La frenetica giostra d’amore diretta dal geniale Rohmer

Si sa, Eric Rohmer, coltissimo e raffinato cineasta francese è l’incontrastato specialista del moderno marivaudage, quell’attitudine tutta francese, molto stilizzata, molto letteraria a ragionar d’amore quasi fosse un «dialogo sui massimi sistemi». Guardiamo il suo film dell’84 Le notti di luna piena, significativo capitolo della fertile stagione «commedie e proverbi»: esteriormente può sembrare il solito, sofistico e sofisticato Rohmer ben coadiuvato per l’occasione dal bravo direttore della fotografia, il ticinese Renato Berta. Come sempre, però, dopo una prima perlustrazione sul campo, l’autore mette in atto la sua tipica, inimitabile strategia dei sentimenti e, ancor più, dei risentimenti secondo cui ciò che appariva acquisito al principio, come quel che diventa tutto problematico poi, convergono, con bella incoerenza, verso esiti insospettati.
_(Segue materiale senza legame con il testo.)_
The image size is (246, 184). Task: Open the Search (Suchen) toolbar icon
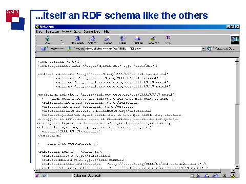(108, 40)
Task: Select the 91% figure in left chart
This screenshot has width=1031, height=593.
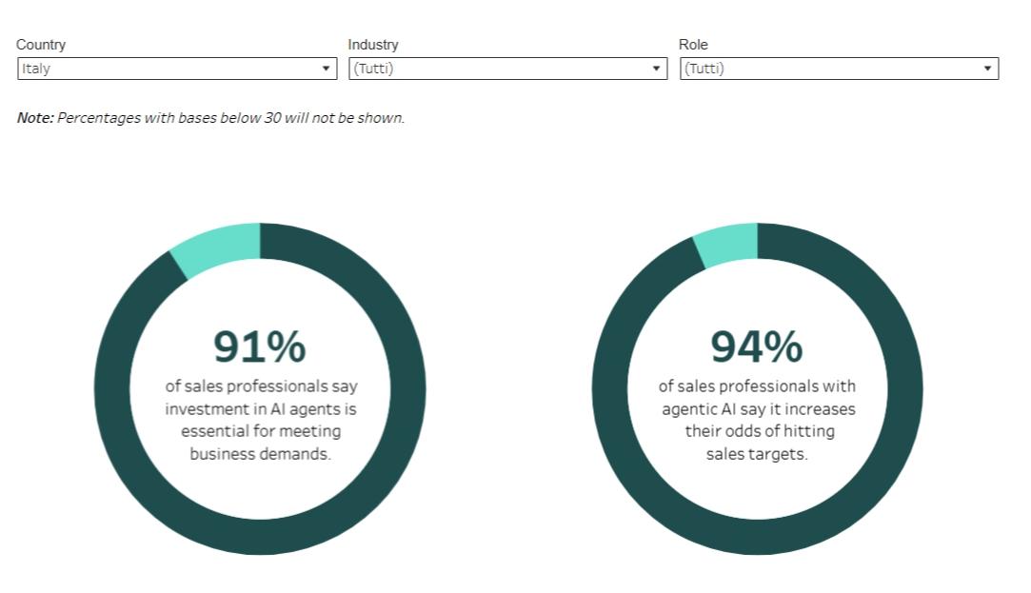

Così, Louise, amata e contesa da Rémi e da Octave, come Camille, Bastien, Marianne, coinvolti via via nella concitata giostra degli affetti, dei disincantati, sembrano proprio gattini ciechi sbalestrati a caso e, vicendevolmente, nelle braccia dell’uno e in quelle dell’altro in una pantomima variamente reversibile e, sul piano spettacolare, sapidamente divertente.